Pleurez donc, mademoiselle Obeide, lorsque Athamare vous dit,
Pleurez en disant,
Et vous Athamare dites d'une manière vive et sensible,
La scène des deux vieillards au 4e acte attendrit tous ceux qui n'ont point abjuré les sentiments de la simple nature. Mais ces sentiments sont toujours étouffés dans un parterre rempli de petits critiques à qui la nature est toujours étrangère dans le tumulte des cabales. C'est ce qui arriva à la scène touchante de Sémiramis et de Ninias, c'est ce qui arriva à la scène de l'urne dans Oreste; c'est ce que vous avez vu dans Tancrède et dans Olimpie. Trois amis y seront&a est très à sa place, très naturel, très touchant. Mais des acteurs froids et intimidés rendent tout ridicule aux yeux d'un public frivole et barbare, qui ne court à une première représentation que pour faire tomber la pièce.
Les deux dernières représentations ne subjuguèrent l'hydre qu'à moitié, parce que les acteurs n'étaient point encore parvenus à ce degré nécessaire de sensibilité qui est le maître des cœurs. Ce n'est qu'avec le temps qu'on goûtera ces mœurs champêtres, cette simplicité si touchante mise en opposition avec l'insolence du despotisme et la fureur des passions d'un jeune prince qui se croit tout permis. C'est précisément au parterre que cela doit plaire. Tous les gens de lettres sont de mon avis. On s'apercevra aussi que le style n'est point négligé, et que sa naïveté convenable au sujet, loin d'être un défaut est un véritable ornement; car tout ce qui est convenable est bien. Les motsa de toison, de glêbe, de gazon, de mousse, de feuillage, de soye, de lacs, de fontaines, de Pâtres etca qui seraient ridicules dans une autre Tragédie, sont icy heureusement emploiés. Mais cette convenance n'est sentie qu'à la longue, elle plait quand on y est accoutumé.

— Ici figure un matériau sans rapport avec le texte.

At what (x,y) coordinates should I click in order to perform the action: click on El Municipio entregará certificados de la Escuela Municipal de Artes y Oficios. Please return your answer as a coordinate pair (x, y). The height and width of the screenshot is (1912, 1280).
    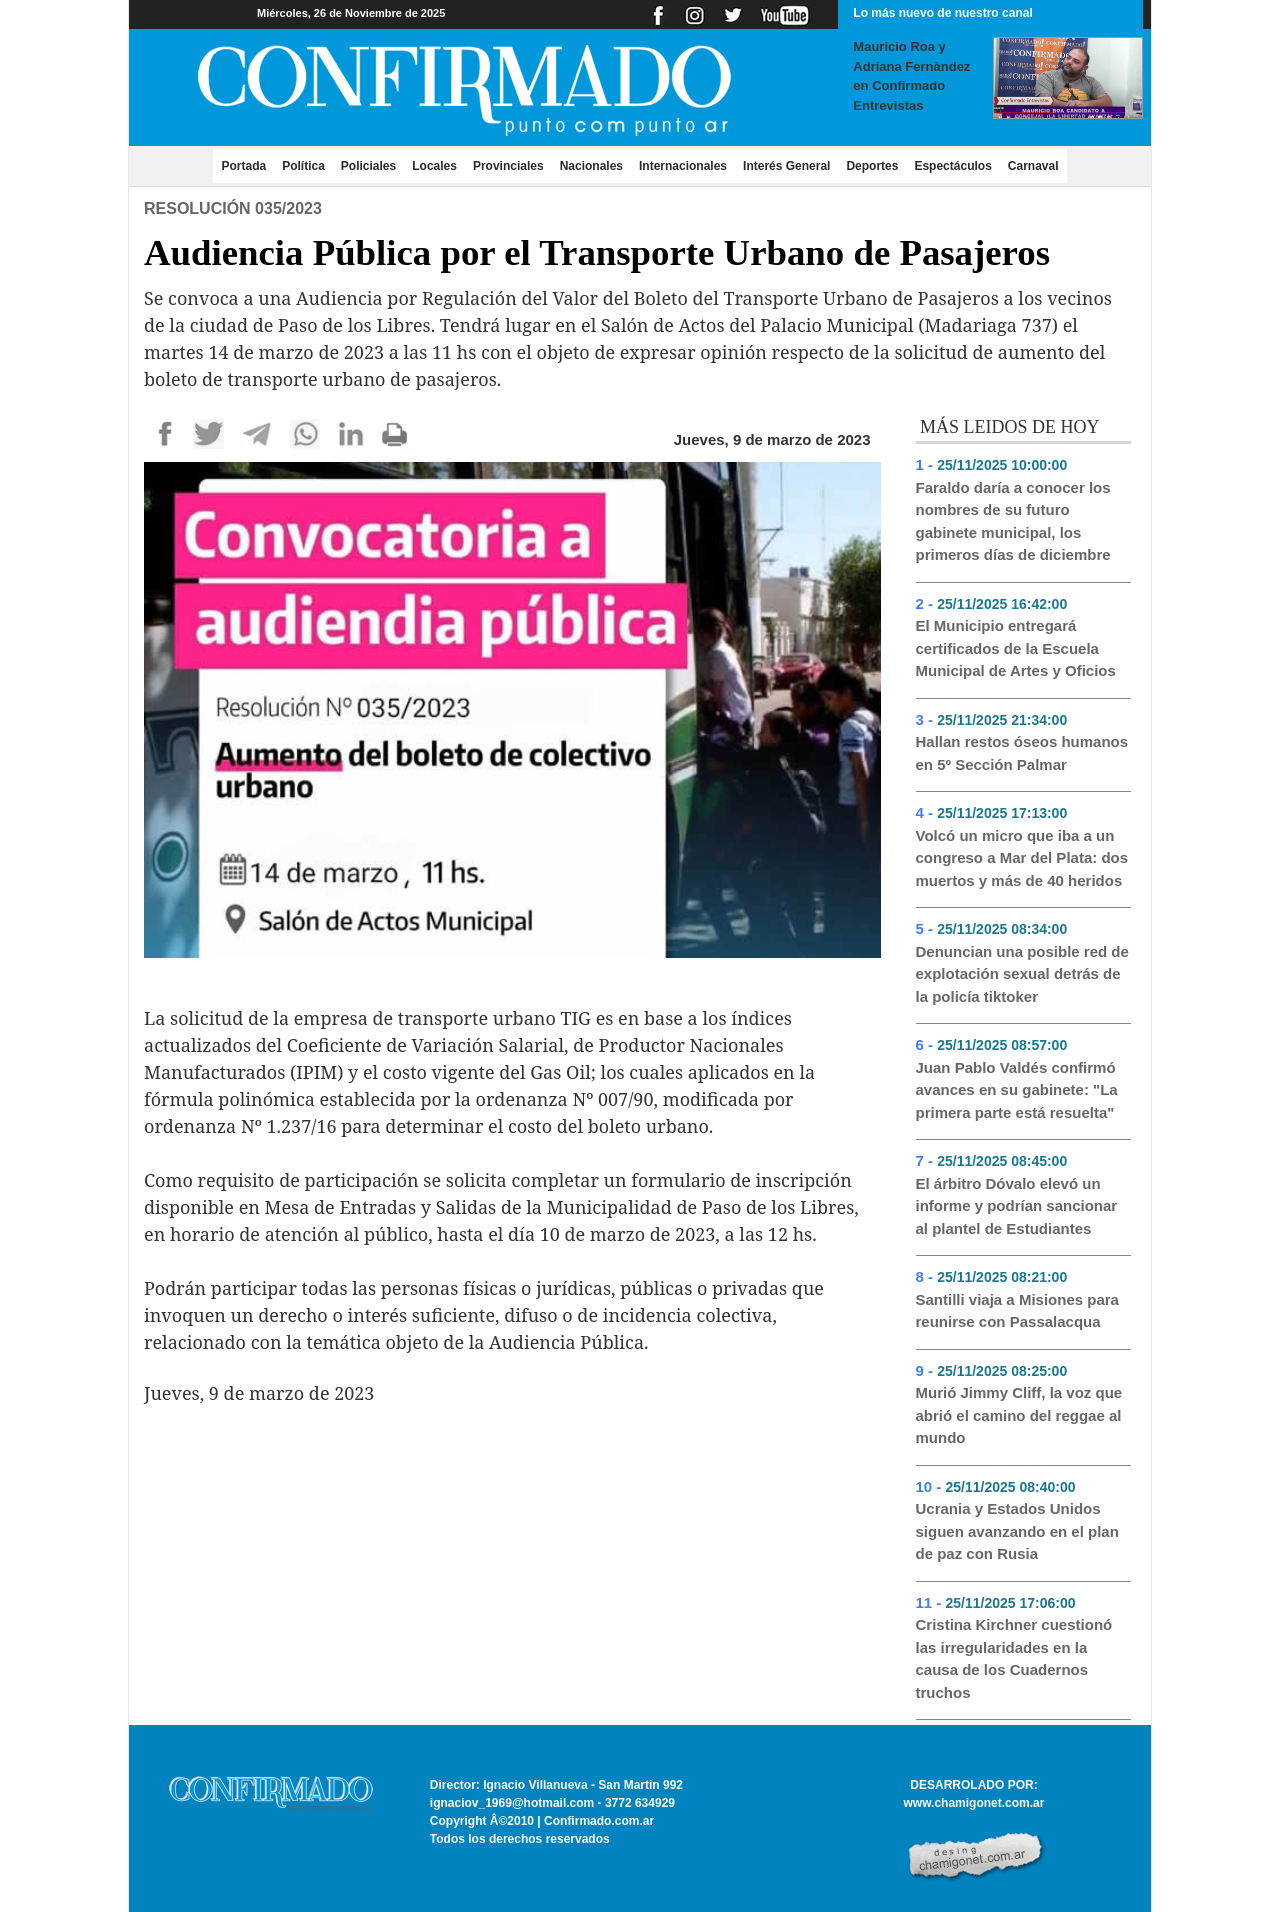
    Looking at the image, I should click on (1016, 648).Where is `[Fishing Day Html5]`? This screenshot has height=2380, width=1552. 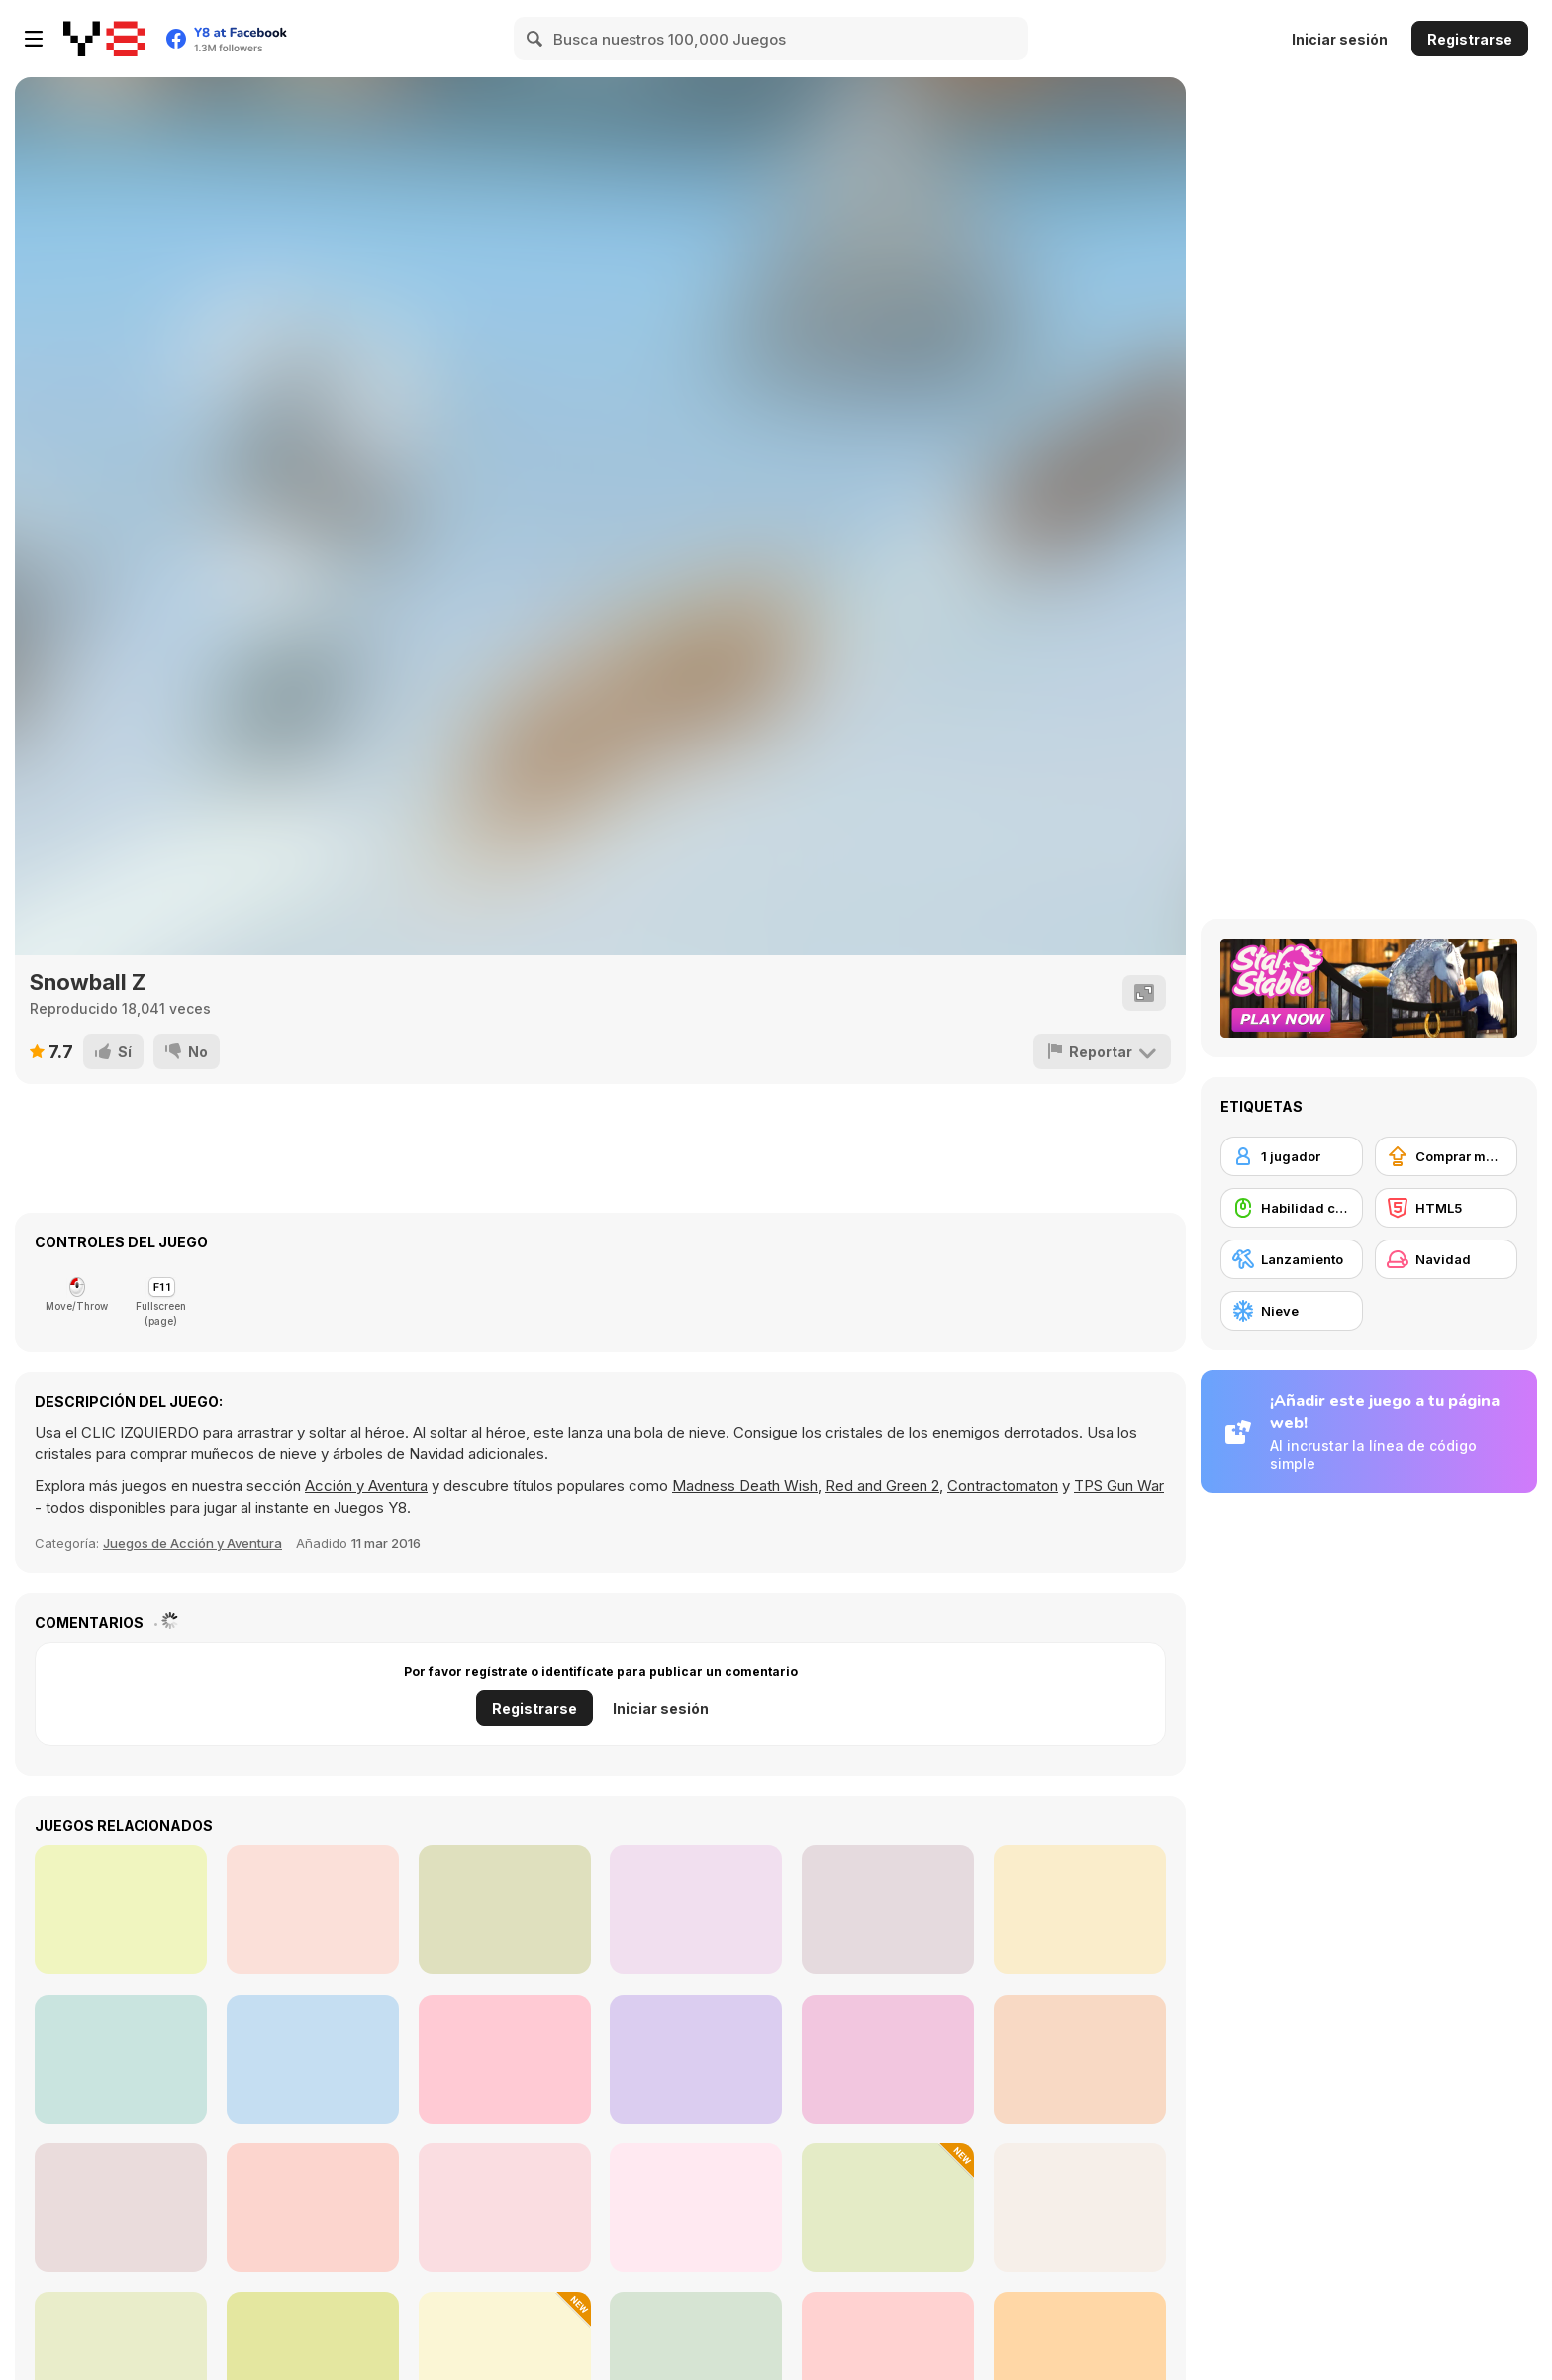 [Fishing Day Html5] is located at coordinates (313, 1909).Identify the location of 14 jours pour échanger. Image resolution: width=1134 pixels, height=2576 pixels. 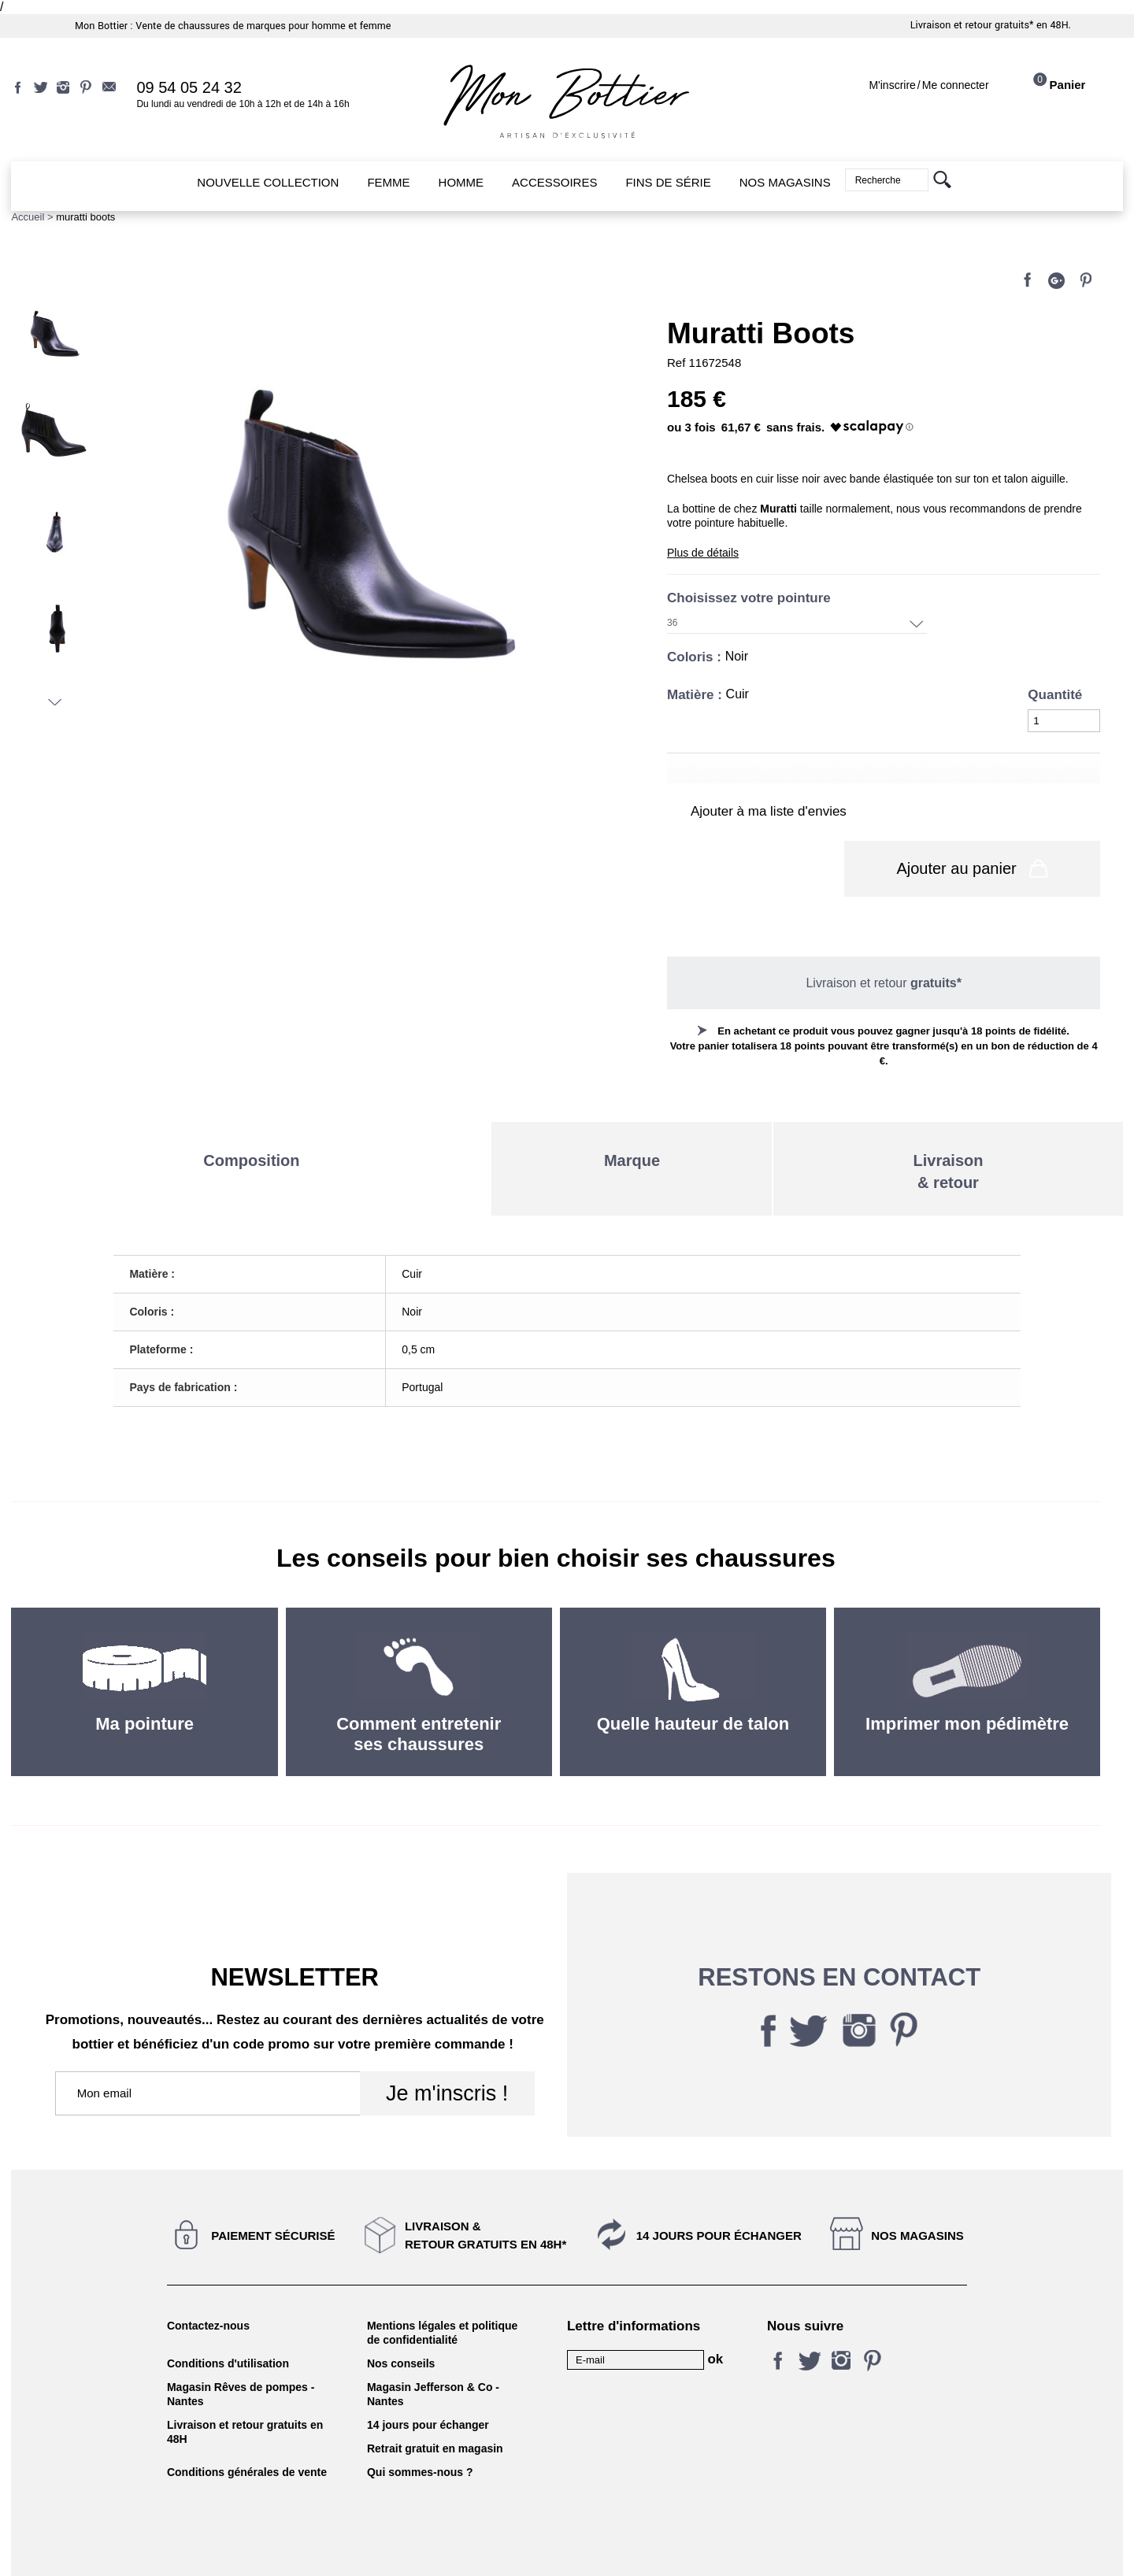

J'ai dit dans la préface que la pièce est très difficile à jouer, et j'ai eu grande raison. Voilà les acteurs enfin un peu accoutumés. Profitez donc, je vous en suplie, mes anges, de ce moment favorable. Faittes reprendre la pièce après Pâques. La nature, après tout, est par tout la même, et il faudra bien qu'elle parle dans vôtre Babilone comme dans ma Scithie. Si Brisart peut avoir plus de sentiment, si d'Oberval peut être moins gauche, si Pin pouvait être moins ridicule, s'ils pouvaient prendre des leçons dont ils ont besoin, si de jeunes bergères vétues de blanc venaient attacher des guirlandes dans le 2d acte aux arbres qui entourent l'autel pendant qu'Obeïde parle, si elles venaient le couvrir d'un crêpe dans la 1re scène du 5e acte, si tous les acteurs étaient de concert, si les confidents étaient suportables, je vous réponds que celà ferait un beau spectacle.
Essaiez, je vous en prie, et surtout qu'Obeide sache pleurer. Je vois bien qu'elle n'est point faitte pour les rôles attendrissants; il lui faudra des Léontines qui disent des injures à un Empereur dans sa maison, contre toute bienséance, et contre toute vraissemblance. Il lui faudra des Cléopâtres qui fassent à ses deux enfans la proposition absurde d'assassiner leur maîtresse. Le parterre aime encor ces sotises gigantesques; à la bonne heure. Pour moi qui suis le très humble et très obéissant serviteur du naturel et du vrai, je déteste cordialement ces prestiges dramatiques.
Je crois que je vais quitter bientôt ma Scithie et en chercher une autre. Ma santé ne peut plus tenir à l'hiver barbare qui nous accable au mois d'avril, et aux neiges qui nous environnent lorsqu'ailleurs on mange des petits poids. Les commis sont devenus plus affreux que les neiges. Je veux fuir les loups et les frimats.
En voilà trop; respect et tendresse, mes anges.
NB: Vous n'aimez peutêtre pas Marmontel, mais vous n'aimez pas assurément la Sorbonne.
Permettez que je vous adresse cette réponse pour mr du Belloy. Voicy la cinquantième lettre que j'écris depuis deux jours. Comment rapetasser un drame?